Saturday 15 June 2013

Taxpayers Alliance procurement assertions are flawed

Today's Times makes great play of The Taxpayers' Alliance, Bumper Book of Government Waste. Not only does public procurement get a bashing on page 4, but also in an Opinion piece from Matthew Sinclair (Chief Executive of the Taxpayer's Alliance) on page 26.

When I read that £15bn a year could be saved through better public procurement naturally I looked for the evidence. That led me to the source being cited as the Institute of Directors. But the Institute of Directors hadn't identified £15bn could be saved, their source was Colin Cram's report, Towards Tesco.
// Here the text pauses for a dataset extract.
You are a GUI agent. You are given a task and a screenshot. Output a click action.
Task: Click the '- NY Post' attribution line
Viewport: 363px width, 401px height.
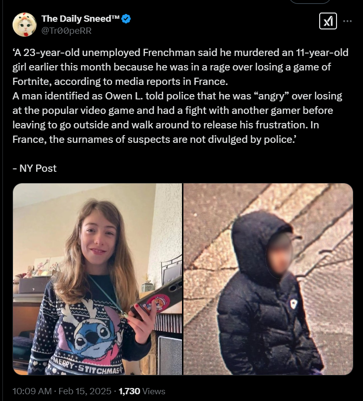(x=35, y=168)
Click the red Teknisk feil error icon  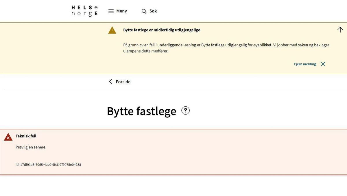[x=8, y=137]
Now I have deliberately stayed clear of the procurement family spat on Towards Tesco, not least because I like and have great respect for those presenting the opposing arguments. However, we have to remember that the Towards Tesco was based on big assumptions too - it also stated there was an absence of reliable data.
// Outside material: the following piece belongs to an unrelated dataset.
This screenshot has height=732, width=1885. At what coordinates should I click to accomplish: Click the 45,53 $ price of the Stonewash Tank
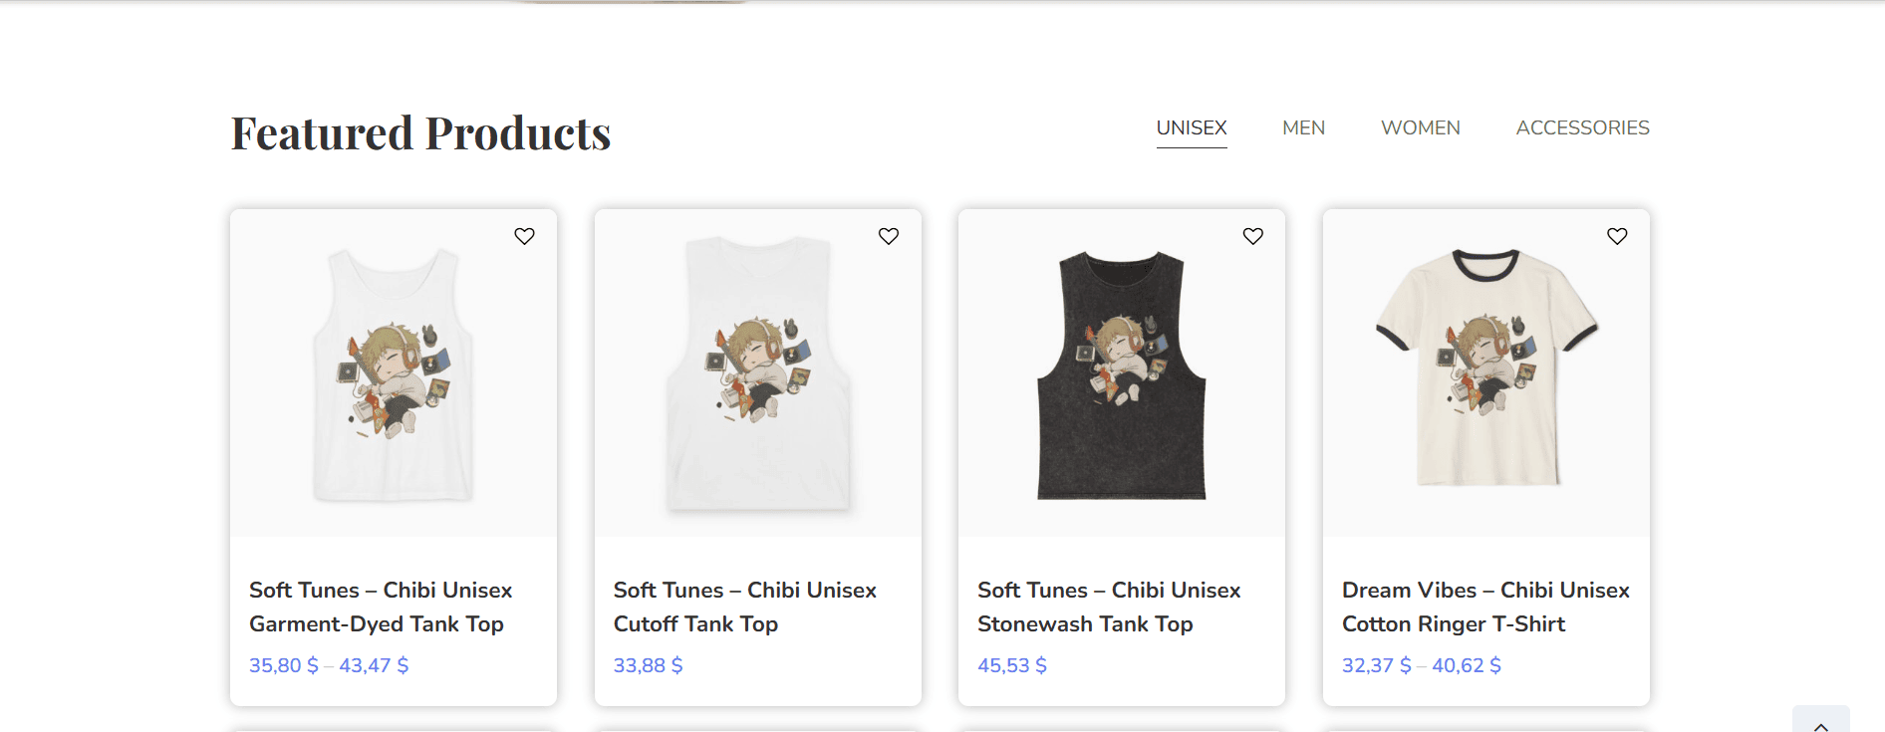[1011, 665]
I have serious concerns about the pragmatism of the centralisation argument and I'm not even sure if Colin's argument has been correctly interpreted. But we have reached a dangerous stage when a hypothesis presented by Colin, who is clearly committed to public procurement, is being misinterpreted and used by the Taxpayers' Alliance. We need to end the rhetoric and move to robust peer reviewed evidence to get to the most likely outcome. In the meantime, perhaps we should take all the other Taxpayers' Alliance assertions with a pinch of salt.

1 comment:

  1. Towards Tesco: Central procurement (but which could be done from several centres) for what should be done and managed once and to maximise specialist expertise. Below that, regional, 'place based' centres - could use LEP boundaries for instance, with some local procurement below that. No point in different parts of the public sector competing with each other in the same markets and for the attention of the same suppliers, reinventing specifications etc and with access to varying degrees of expertise and market leverage.